景気後退(リセッション)への懸念が市場を混乱させている。ハイテク株やダウ工業株30種平均は10日に再び急落した。株価はしばらく割高な水準にあり、これは単なる市場の調整かもしれない。しかし景気減速の兆候も複数出ており、トランプ政権は警戒すべきだ。
トランプ氏が9日、FOXニュースの司会者マリア・バーティロモ氏とのインタビューで、年内のリセッション入りを想定しているかと問われた際に用心深い答えをしたことは、ムードの改善につながらなかった。「そういったことを予想するのは嫌いだ」とトランプ氏は答え、「われわれが行っていることは非常に大きいので、移行期間がある」と述べた。

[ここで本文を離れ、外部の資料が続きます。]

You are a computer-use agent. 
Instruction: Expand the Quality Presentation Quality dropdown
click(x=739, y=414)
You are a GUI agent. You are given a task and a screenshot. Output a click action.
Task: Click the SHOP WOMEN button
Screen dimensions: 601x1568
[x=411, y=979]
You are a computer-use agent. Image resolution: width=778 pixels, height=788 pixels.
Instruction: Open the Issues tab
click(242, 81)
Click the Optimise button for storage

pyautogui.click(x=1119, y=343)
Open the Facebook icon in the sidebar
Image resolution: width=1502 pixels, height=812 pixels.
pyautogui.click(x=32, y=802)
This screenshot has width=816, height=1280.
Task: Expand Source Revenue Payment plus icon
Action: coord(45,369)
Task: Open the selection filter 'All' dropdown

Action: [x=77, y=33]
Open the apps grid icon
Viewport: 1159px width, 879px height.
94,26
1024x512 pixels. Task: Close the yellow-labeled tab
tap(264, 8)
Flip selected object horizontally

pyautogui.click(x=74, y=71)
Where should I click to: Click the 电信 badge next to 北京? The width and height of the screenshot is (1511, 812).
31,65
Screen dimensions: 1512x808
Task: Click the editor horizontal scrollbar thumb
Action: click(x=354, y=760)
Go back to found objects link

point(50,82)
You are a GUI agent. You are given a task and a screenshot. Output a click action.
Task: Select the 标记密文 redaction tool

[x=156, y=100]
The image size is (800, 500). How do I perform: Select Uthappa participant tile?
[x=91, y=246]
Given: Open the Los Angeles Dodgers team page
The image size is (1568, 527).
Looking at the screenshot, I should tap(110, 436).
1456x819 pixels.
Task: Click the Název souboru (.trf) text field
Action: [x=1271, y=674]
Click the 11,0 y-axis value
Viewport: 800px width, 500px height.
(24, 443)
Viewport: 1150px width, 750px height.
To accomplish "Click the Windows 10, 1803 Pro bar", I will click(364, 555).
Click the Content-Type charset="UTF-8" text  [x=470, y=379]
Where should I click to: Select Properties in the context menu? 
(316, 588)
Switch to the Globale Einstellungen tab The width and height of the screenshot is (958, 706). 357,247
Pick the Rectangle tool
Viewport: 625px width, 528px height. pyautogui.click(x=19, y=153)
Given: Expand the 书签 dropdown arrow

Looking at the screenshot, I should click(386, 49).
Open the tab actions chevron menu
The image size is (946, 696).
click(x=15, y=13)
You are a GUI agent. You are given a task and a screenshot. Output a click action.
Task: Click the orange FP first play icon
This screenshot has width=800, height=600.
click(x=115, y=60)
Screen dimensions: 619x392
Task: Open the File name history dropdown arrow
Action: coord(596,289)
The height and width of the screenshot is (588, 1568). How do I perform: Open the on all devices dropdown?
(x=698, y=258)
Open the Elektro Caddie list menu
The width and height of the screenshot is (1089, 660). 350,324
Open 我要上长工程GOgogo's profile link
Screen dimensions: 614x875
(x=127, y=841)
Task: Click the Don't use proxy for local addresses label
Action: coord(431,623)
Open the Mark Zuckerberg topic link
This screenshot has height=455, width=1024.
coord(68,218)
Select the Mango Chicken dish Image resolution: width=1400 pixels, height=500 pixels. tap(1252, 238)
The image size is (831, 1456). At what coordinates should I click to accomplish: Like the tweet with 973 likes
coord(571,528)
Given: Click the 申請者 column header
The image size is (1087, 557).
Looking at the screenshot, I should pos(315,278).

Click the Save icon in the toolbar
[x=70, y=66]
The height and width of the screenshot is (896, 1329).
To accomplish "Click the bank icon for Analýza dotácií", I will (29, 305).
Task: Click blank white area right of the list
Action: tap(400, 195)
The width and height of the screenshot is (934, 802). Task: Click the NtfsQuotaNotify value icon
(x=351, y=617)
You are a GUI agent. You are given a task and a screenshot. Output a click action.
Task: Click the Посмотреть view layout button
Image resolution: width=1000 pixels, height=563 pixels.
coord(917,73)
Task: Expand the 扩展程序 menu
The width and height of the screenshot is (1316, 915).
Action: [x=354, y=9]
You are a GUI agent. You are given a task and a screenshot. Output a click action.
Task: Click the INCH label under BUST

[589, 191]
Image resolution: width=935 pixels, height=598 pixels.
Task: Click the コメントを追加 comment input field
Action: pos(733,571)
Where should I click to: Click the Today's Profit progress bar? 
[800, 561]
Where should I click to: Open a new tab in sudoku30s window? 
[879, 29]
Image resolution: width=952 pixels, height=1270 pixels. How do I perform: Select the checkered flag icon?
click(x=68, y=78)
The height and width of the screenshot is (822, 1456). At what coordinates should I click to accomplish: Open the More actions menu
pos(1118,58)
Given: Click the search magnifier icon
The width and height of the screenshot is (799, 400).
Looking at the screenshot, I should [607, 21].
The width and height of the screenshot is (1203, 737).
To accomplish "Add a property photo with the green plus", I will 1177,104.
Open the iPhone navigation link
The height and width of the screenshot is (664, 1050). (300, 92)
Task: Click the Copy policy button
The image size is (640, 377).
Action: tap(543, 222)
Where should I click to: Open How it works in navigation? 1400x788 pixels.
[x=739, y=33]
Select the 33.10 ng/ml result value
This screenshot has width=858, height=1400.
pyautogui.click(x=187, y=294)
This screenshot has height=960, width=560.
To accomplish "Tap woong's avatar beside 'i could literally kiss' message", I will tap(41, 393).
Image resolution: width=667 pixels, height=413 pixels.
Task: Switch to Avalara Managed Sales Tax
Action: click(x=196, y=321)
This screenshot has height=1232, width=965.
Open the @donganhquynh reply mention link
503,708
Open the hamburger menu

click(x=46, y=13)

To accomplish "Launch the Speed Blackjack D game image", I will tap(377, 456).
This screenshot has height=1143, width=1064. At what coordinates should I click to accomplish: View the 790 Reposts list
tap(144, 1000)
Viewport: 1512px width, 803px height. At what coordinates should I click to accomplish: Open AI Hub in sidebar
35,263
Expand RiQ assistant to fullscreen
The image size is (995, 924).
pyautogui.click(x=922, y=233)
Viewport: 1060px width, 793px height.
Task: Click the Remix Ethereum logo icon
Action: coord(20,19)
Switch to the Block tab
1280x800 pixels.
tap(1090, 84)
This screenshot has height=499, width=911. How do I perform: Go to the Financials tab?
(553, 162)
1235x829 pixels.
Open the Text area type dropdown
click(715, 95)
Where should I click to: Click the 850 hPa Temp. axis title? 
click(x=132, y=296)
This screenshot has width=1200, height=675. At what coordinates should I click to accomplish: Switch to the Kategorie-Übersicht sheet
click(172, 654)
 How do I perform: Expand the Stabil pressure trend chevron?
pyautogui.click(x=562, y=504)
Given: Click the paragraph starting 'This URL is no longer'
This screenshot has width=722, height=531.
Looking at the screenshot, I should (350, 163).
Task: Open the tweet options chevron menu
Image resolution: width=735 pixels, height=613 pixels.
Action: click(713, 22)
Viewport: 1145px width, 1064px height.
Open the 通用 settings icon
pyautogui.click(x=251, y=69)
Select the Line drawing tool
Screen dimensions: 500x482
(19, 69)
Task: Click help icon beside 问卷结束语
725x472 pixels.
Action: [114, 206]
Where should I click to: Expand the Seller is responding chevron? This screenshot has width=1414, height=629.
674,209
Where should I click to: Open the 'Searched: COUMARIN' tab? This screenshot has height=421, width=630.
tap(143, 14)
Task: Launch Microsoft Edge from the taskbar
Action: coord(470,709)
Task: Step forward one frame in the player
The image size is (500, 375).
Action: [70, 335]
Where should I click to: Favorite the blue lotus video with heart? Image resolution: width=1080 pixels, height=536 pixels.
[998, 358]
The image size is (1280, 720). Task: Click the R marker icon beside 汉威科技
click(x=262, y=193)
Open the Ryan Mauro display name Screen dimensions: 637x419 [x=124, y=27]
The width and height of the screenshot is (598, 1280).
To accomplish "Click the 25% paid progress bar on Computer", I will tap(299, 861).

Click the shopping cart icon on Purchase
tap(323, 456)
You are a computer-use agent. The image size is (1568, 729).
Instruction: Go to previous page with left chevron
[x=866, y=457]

9日のインタビュー後にリセッションの可能性を否定しようとしなかったことについて聞かれると、トランプ氏は再び回答をためらい、「そのようなことを聞かれれば、誰だって答えをちゅうちょする。誰にも分からない」と語った。同氏がいつになく曖昧な回答をしたことは市場を動揺させた。先週の施政方針演説で述べていた「多少の混乱」が市場に起きても、彼は気にしないのかもしれないとの印象を与えたからだ。数週間の混乱の後、株価はトランプ氏の大統領選勝利後の上昇分を全て失い、さらに下げ幅を拡大した。
トランプ氏は、大統領が短期的な投資家の反応に気を取られて、長期的な成長を促進する経済政策に集中できないようであってはならないと指摘した点で正しかった。しかし、米国の景気が減速していることを示すサインが点滅している。